> _Document excerpt_
========
Applications of radiomics models

Medical imaging, which provides information about pathologic characteristics in a noninvasive, reproducible manner, has grown significantly in importance in clinical decision-making, evolving from a purely diagnostic tool to an essential facilitator of early screening, diagnosis, treatment planning, and disease surveillance (54). Depending on the department in which the predictive model is clinically applied, the application of the model can be described in two aspects: diagnosis and prediction.

Differential diagnosis

Ultrasomics models greatly improve the efficiency and accuracy of tumor diagnosis, which helps clinicians make personalized medical management plans, contributes to the early treatment of tumor patients, and improves the prognosis of patients. In their study, Căleanu et al. (7) extracted the time-intensity curves (TICs) of arterial and portal phases in contrast-enhanced ultrasound (CEUS) images for data mining and model development, using deep neural networks to diagnose liver lesions, which showed a high accuracy rate of 83.36% for benign-malignant differential diagnosis. Fujioka et al. (55) collected 480 images of 96 benign breast masses and 467 images of 144 malignant breast masses as training data. A deep learning model was constructed using the convolutional neural network (CNN) architecture GoogLeNet, and the results indicated that the model had the same or even better diagnostic performance than did that of a radiologist. Moreover, Wu et al. (56) simulated the typical diagnostic workflow used by radiologists to develop a user-friendly framework for the automated diagnosis of thyroid nodules in ultrasound videos. Most of the work in ultrasomics research is still limited to the manual selection of features from stationary images or dynamic videos or through selecting poorly interpretable algorithmic models; thus, in the future, the development of multitask learning frameworks and the enhanced interpretability of the models may emerge as key research objectives.
========
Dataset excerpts

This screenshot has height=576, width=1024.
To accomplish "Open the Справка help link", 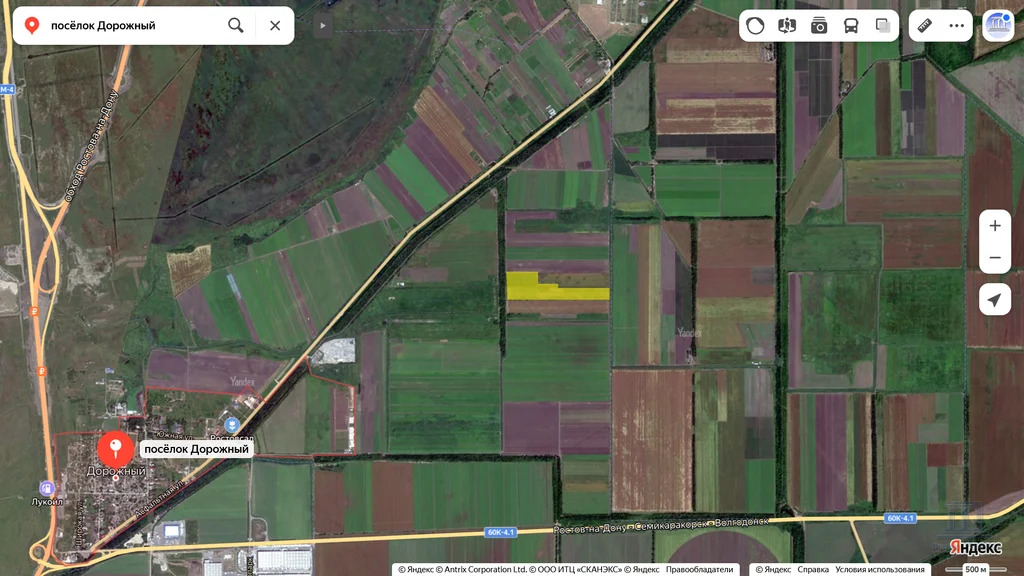I will [x=813, y=569].
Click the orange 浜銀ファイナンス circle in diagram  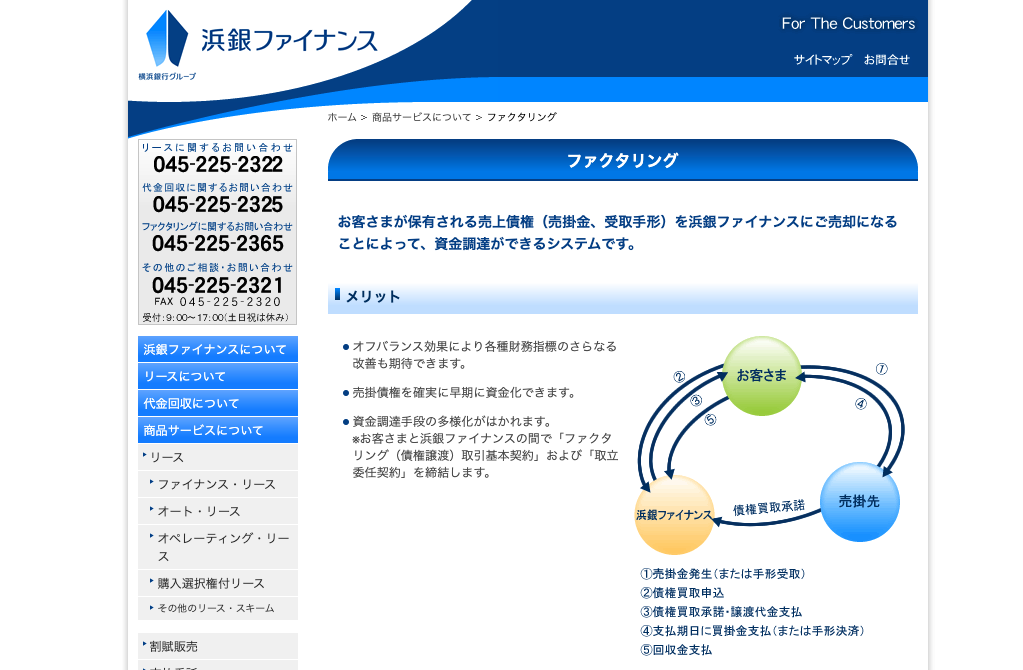coord(674,515)
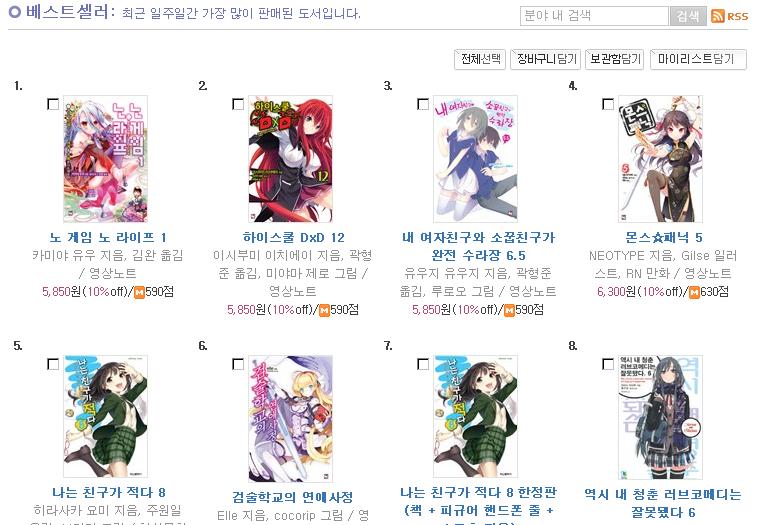
Task: Select checkbox for 노 게임 노 라이프 1
Action: pos(53,104)
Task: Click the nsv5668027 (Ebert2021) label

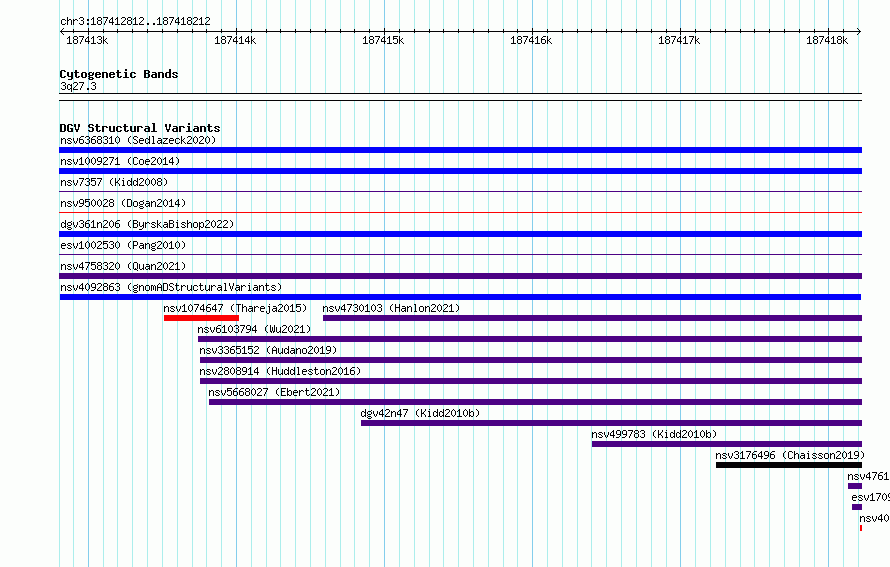Action: coord(274,392)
========
> _Task goal_
According to the radiomics text, what accuracy did the liver lesion model by Căleanu et al. achieve for benign-malignant differential diagnosis? This material stands apart from the radiomics text.

> _Response below_
83.36%